### [Written problem]
Edit the entries below by changing each "Given:" to "Goal:", and leave everything else as it is.

### [Records for the exercise]
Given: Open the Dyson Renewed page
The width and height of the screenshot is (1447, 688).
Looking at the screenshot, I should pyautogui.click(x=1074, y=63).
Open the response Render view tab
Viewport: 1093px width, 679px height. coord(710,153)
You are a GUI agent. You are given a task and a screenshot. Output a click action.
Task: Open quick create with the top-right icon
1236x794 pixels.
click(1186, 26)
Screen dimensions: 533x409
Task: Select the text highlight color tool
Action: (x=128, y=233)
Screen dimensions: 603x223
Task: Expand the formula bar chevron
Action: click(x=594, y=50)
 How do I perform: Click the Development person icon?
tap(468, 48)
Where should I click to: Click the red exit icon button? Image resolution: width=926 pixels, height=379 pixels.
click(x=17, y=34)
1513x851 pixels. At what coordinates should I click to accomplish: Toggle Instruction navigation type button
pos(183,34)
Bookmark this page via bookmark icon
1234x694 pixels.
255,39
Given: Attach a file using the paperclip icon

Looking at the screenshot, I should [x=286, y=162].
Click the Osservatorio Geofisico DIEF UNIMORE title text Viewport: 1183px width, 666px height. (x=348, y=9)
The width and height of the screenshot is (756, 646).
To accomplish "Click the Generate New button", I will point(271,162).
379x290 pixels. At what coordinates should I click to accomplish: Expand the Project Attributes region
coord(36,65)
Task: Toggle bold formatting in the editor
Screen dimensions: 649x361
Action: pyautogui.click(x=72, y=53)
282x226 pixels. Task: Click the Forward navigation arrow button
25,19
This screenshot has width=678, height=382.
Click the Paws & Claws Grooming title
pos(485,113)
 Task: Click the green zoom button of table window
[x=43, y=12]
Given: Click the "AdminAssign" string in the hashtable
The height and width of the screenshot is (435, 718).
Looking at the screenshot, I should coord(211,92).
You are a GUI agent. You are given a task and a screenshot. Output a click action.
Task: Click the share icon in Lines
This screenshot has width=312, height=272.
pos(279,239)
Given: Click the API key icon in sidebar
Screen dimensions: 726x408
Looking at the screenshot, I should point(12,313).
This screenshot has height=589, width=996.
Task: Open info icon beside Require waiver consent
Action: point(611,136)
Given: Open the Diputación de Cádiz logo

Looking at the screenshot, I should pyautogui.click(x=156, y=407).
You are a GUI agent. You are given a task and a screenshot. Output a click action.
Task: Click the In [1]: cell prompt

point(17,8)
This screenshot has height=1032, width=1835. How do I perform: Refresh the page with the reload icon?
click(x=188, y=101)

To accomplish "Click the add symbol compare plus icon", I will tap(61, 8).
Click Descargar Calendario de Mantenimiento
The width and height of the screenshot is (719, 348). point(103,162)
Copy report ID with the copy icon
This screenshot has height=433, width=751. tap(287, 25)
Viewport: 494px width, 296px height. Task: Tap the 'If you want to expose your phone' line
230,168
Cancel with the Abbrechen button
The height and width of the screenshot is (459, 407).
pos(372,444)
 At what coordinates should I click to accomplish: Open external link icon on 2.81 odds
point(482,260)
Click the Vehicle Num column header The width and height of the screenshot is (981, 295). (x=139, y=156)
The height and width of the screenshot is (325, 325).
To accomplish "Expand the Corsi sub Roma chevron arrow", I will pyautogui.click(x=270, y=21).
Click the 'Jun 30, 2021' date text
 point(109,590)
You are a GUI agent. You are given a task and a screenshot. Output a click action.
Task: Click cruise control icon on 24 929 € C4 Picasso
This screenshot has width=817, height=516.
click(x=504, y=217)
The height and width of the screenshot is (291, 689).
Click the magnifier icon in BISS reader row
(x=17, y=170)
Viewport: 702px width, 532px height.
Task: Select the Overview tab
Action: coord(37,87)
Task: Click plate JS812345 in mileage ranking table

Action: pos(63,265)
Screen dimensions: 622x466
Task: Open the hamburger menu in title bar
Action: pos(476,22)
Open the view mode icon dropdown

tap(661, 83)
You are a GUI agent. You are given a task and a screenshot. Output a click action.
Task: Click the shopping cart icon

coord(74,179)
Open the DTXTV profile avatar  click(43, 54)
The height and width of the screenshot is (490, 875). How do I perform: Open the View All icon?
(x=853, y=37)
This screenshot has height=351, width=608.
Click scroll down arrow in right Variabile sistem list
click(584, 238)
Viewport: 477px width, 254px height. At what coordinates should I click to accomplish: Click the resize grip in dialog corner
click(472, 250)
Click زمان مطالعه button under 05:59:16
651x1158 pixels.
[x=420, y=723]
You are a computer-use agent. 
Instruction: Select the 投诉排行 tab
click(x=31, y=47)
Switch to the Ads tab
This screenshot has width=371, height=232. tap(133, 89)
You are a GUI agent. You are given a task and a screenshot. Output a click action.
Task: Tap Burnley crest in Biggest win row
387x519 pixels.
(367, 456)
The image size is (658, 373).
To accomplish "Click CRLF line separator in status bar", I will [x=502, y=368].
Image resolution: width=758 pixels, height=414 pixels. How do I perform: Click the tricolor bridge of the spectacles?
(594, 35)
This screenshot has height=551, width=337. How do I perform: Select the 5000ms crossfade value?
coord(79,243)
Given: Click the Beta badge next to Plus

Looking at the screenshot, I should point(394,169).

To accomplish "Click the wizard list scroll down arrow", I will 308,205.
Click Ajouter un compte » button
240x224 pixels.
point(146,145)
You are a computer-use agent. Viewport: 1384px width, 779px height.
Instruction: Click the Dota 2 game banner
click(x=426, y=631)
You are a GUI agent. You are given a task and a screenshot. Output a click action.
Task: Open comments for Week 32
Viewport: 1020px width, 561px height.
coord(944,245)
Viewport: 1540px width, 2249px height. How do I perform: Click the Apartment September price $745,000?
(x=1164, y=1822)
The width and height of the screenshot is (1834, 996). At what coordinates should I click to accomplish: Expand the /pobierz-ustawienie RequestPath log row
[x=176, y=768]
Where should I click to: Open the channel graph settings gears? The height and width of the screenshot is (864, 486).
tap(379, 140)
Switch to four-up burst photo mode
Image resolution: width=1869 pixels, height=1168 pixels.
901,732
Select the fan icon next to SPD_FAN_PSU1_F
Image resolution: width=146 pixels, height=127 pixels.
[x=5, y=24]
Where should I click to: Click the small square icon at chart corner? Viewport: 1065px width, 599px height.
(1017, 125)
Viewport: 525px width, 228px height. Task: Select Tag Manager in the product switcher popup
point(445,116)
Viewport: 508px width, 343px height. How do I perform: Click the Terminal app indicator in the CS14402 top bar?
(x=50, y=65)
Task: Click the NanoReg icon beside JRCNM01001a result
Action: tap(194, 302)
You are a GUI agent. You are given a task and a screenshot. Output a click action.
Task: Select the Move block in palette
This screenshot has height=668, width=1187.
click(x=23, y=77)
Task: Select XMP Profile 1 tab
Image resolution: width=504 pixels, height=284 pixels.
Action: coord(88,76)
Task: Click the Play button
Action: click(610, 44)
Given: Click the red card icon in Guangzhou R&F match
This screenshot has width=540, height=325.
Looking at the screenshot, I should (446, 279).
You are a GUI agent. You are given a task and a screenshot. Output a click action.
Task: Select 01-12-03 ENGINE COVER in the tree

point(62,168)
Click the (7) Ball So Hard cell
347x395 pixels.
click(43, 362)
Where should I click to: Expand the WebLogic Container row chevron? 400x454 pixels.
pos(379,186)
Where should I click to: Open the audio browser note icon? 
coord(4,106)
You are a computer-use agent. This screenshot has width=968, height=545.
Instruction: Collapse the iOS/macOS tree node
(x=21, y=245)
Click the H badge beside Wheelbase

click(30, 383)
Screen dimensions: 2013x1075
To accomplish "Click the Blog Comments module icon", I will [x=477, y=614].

### [The reply]
Goal: Open the Dyson Renewed page
The width and height of the screenshot is (1447, 688).
Looking at the screenshot, I should pyautogui.click(x=1074, y=63).
Open the response Render view tab
Viewport: 1093px width, 679px height. coord(710,153)
You are a GUI agent. You are given a task and a screenshot. Output a click action.
Task: Open quick create with the top-right icon
1236x794 pixels.
click(1186, 26)
Screen dimensions: 533x409
Task: Select the text highlight color tool
Action: (x=128, y=233)
Screen dimensions: 603x223
Task: Expand the formula bar chevron
Action: click(x=594, y=50)
 How do I perform: Click the Development person icon?
tap(468, 48)
Where should I click to: Click the red exit icon button? Image resolution: width=926 pixels, height=379 pixels.
click(x=17, y=34)
1513x851 pixels. At what coordinates should I click to accomplish: Toggle Instruction navigation type button
pos(183,34)
Bookmark this page via bookmark icon
1234x694 pixels.
255,39
Goal: Attach a file using the paperclip icon

Looking at the screenshot, I should [x=286, y=162].
Click the Osservatorio Geofisico DIEF UNIMORE title text Viewport: 1183px width, 666px height. (x=348, y=9)
The width and height of the screenshot is (756, 646).
To accomplish "Click the Generate New button", I will point(271,162).
379x290 pixels. At what coordinates should I click to accomplish: Expand the Project Attributes region
coord(36,65)
Task: Toggle bold formatting in the editor
Screen dimensions: 649x361
Action: pyautogui.click(x=72, y=53)
282x226 pixels. Task: Click the Forward navigation arrow button
25,19
This screenshot has width=678, height=382.
Click the Paws & Claws Grooming title
pos(485,113)
 Task: Click the green zoom button of table window
[x=43, y=12]
Goal: Click the "AdminAssign" string in the hashtable
The height and width of the screenshot is (435, 718).
Looking at the screenshot, I should coord(211,92).
You are a GUI agent. You are given a task and a screenshot. Output a click action.
Task: Click the share icon in Lines
This screenshot has width=312, height=272.
pos(279,239)
Goal: Click the API key icon in sidebar
Screen dimensions: 726x408
Looking at the screenshot, I should point(12,313).
This screenshot has height=589, width=996.
Task: Open info icon beside Require waiver consent
Action: point(611,136)
Goal: Open the Diputación de Cádiz logo

Looking at the screenshot, I should pyautogui.click(x=156, y=407).
You are a GUI agent. You are given a task and a screenshot. Output a click action.
Task: Click the In [1]: cell prompt

point(17,8)
This screenshot has height=1032, width=1835. How do I perform: Refresh the page with the reload icon?
click(x=188, y=101)

To accomplish "Click the add symbol compare plus icon", I will tap(61, 8).
Click Descargar Calendario de Mantenimiento
The width and height of the screenshot is (719, 348). point(103,162)
Copy report ID with the copy icon
This screenshot has height=433, width=751. tap(287, 25)
Viewport: 494px width, 296px height. Task: Tap the 'If you want to expose your phone' line
230,168
Cancel with the Abbrechen button
The height and width of the screenshot is (459, 407).
pos(372,444)
 At what coordinates should I click to accomplish: Open external link icon on 2.81 odds
point(482,260)
Click the Vehicle Num column header The width and height of the screenshot is (981, 295). (x=139, y=156)
The height and width of the screenshot is (325, 325).
To accomplish "Expand the Corsi sub Roma chevron arrow", I will pyautogui.click(x=270, y=21).
Click the 'Jun 30, 2021' date text
 point(109,590)
You are a GUI agent. You are given a task and a screenshot. Output a click action.
Task: Click cruise control icon on 24 929 € C4 Picasso
This screenshot has width=817, height=516.
click(x=504, y=217)
The height and width of the screenshot is (291, 689).
Click the magnifier icon in BISS reader row
(x=17, y=170)
Viewport: 702px width, 532px height.
Task: Select the Overview tab
Action: coord(37,87)
Task: Click plate JS812345 in mileage ranking table

Action: pos(63,265)
Screen dimensions: 622x466
Task: Open the hamburger menu in title bar
Action: pos(476,22)
Open the view mode icon dropdown

tap(661, 83)
You are a GUI agent. You are given a task and a screenshot. Output a click action.
Task: Click the shopping cart icon

coord(74,179)
Open the DTXTV profile avatar  click(43, 54)
The height and width of the screenshot is (490, 875). How do I perform: Open the View All icon?
(x=853, y=37)
This screenshot has height=351, width=608.
Click scroll down arrow in right Variabile sistem list
click(584, 238)
Viewport: 477px width, 254px height. At what coordinates should I click to accomplish: Click the resize grip in dialog corner
click(472, 250)
Click زمان مطالعه button under 05:59:16
651x1158 pixels.
[x=420, y=723]
You are a computer-use agent. 
Instruction: Select the 投诉排行 tab
click(x=31, y=47)
Switch to the Ads tab
This screenshot has width=371, height=232. tap(133, 89)
You are a GUI agent. You are given a task and a screenshot. Output a click action.
Task: Tap Burnley crest in Biggest win row
387x519 pixels.
(367, 456)
The image size is (658, 373).
To accomplish "Click CRLF line separator in status bar", I will [x=502, y=368].
Image resolution: width=758 pixels, height=414 pixels. How do I perform: Click the tricolor bridge of the spectacles?
(594, 35)
This screenshot has height=551, width=337. How do I perform: Select the 5000ms crossfade value?
coord(79,243)
Goal: Click the Beta badge next to Plus

Looking at the screenshot, I should point(394,169).

To accomplish "Click the wizard list scroll down arrow", I will 308,205.
Click Ajouter un compte » button
240x224 pixels.
point(146,145)
You are a computer-use agent. Viewport: 1384px width, 779px height.
Instruction: Click the Dota 2 game banner
click(x=426, y=631)
You are a GUI agent. You are given a task and a screenshot. Output a click action.
Task: Open comments for Week 32
Viewport: 1020px width, 561px height.
coord(944,245)
Viewport: 1540px width, 2249px height. How do I perform: Click the Apartment September price $745,000?
(x=1164, y=1822)
The width and height of the screenshot is (1834, 996). At what coordinates should I click to accomplish: Expand the /pobierz-ustawienie RequestPath log row
[x=176, y=768]
Where should I click to: Open the channel graph settings gears? The height and width of the screenshot is (864, 486).
tap(379, 140)
Switch to four-up burst photo mode
Image resolution: width=1869 pixels, height=1168 pixels.
901,732
Select the fan icon next to SPD_FAN_PSU1_F
Image resolution: width=146 pixels, height=127 pixels.
[x=5, y=24]
Where should I click to: Click the small square icon at chart corner? Viewport: 1065px width, 599px height.
(1017, 125)
Viewport: 525px width, 228px height. Task: Select Tag Manager in the product switcher popup
point(445,116)
Viewport: 508px width, 343px height. How do I perform: Click the Terminal app indicator in the CS14402 top bar?
(x=50, y=65)
Task: Click the NanoReg icon beside JRCNM01001a result
Action: tap(194, 302)
You are a GUI agent. You are given a task and a screenshot. Output a click action.
Task: Select the Move block in palette
This screenshot has height=668, width=1187.
click(x=23, y=77)
Task: Select XMP Profile 1 tab
Image resolution: width=504 pixels, height=284 pixels.
Action: coord(88,76)
Task: Click the Play button
Action: click(610, 44)
Goal: Click the red card icon in Guangzhou R&F match
This screenshot has width=540, height=325.
Looking at the screenshot, I should (446, 279).
You are a GUI agent. You are given a task and a screenshot. Output a click action.
Task: Select 01-12-03 ENGINE COVER in the tree

point(62,168)
Click the (7) Ball So Hard cell
347x395 pixels.
click(43, 362)
Where should I click to: Expand the WebLogic Container row chevron? 400x454 pixels.
pos(379,186)
Where should I click to: Open the audio browser note icon? 
coord(4,106)
You are a computer-use agent. This screenshot has width=968, height=545.
Instruction: Collapse the iOS/macOS tree node
(x=21, y=245)
Click the H badge beside Wheelbase

click(30, 383)
Screen dimensions: 2013x1075
To accomplish "Click the Blog Comments module icon", I will [x=477, y=614].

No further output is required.